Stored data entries
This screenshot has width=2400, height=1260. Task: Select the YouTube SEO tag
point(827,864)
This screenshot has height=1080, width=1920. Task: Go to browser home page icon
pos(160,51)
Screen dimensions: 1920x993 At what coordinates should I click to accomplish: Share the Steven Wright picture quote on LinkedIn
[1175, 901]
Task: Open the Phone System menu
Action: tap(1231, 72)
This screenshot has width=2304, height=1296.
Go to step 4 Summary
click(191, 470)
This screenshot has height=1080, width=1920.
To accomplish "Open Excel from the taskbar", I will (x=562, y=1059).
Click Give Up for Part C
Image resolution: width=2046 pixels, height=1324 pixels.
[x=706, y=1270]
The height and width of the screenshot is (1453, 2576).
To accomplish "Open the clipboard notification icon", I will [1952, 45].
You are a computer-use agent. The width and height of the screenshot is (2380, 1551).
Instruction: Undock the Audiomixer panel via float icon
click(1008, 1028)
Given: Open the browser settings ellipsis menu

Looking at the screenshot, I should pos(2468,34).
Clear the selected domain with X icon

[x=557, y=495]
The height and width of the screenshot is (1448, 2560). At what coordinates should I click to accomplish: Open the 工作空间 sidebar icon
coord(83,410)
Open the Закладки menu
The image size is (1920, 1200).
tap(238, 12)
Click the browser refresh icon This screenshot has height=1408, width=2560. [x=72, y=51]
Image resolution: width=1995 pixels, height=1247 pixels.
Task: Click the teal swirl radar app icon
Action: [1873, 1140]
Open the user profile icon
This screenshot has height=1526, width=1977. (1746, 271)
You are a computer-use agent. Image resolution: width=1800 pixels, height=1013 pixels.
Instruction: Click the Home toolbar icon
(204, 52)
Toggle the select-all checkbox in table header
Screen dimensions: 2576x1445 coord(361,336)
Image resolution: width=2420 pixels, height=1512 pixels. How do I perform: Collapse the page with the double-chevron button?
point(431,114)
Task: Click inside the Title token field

▶ _Task to complete_: Your answer should be a single number: the count of lines in these records that hold the string "agent".

▶ _Task response_: 2